## EXERCISE DATA
=== Begin Enclosure ===

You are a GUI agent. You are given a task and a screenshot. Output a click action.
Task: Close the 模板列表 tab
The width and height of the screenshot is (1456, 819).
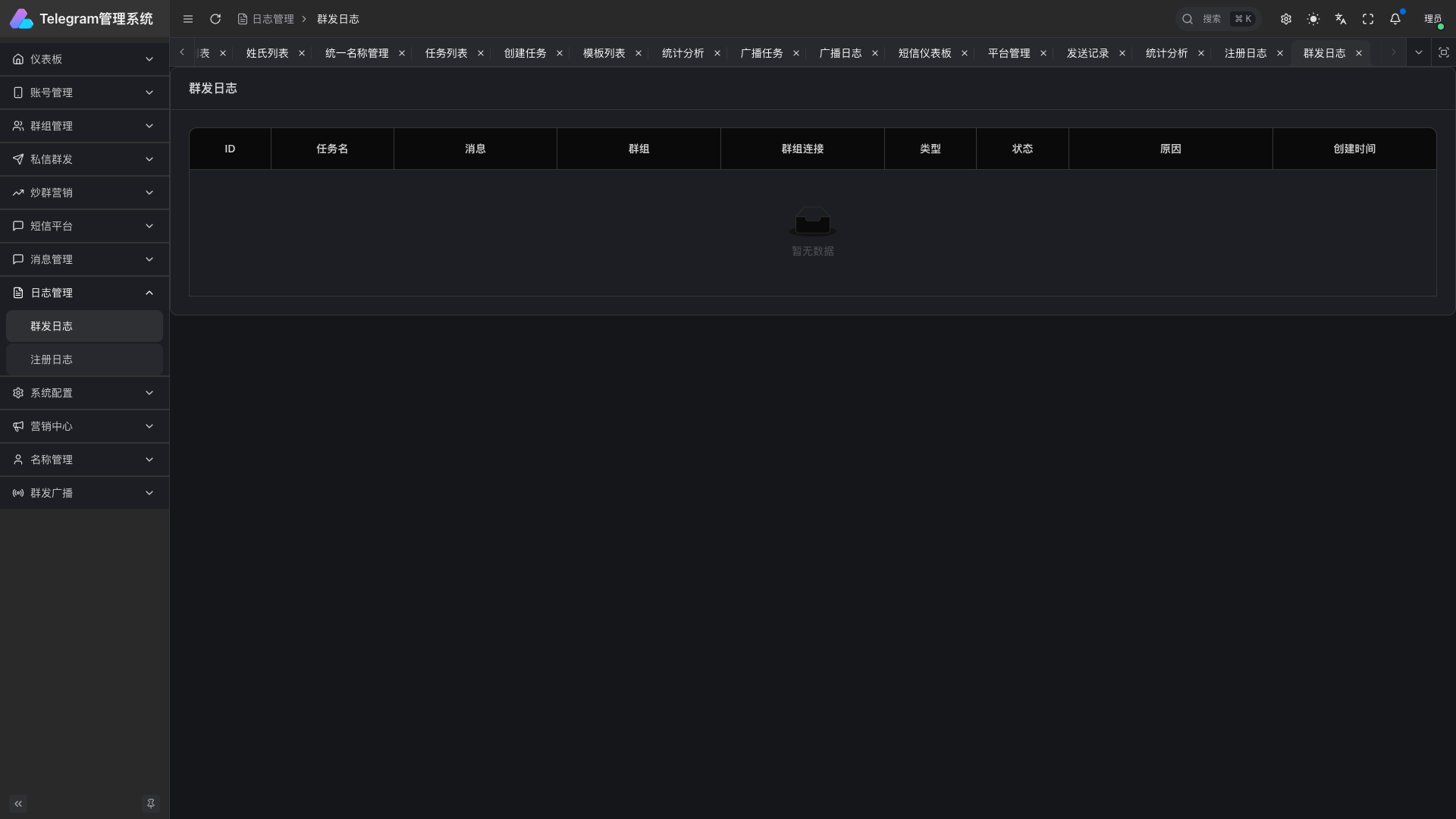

=== End Enclosure ===
=== Begin Enclosure ===

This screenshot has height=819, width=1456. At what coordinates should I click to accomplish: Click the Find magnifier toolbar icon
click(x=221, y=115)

=== End Enclosure ===

## WHAT YOU HAVE TO DO
All that is wanted is the stretch of lines above from the one containing "Task: Close the 模板列表 tab" through the one containing "The width and", duplicated exactly.

## SOLUTION TO THE EXERCISE
Task: Close the 模板列表 tab
The width and height of the screenshot is (1456, 819).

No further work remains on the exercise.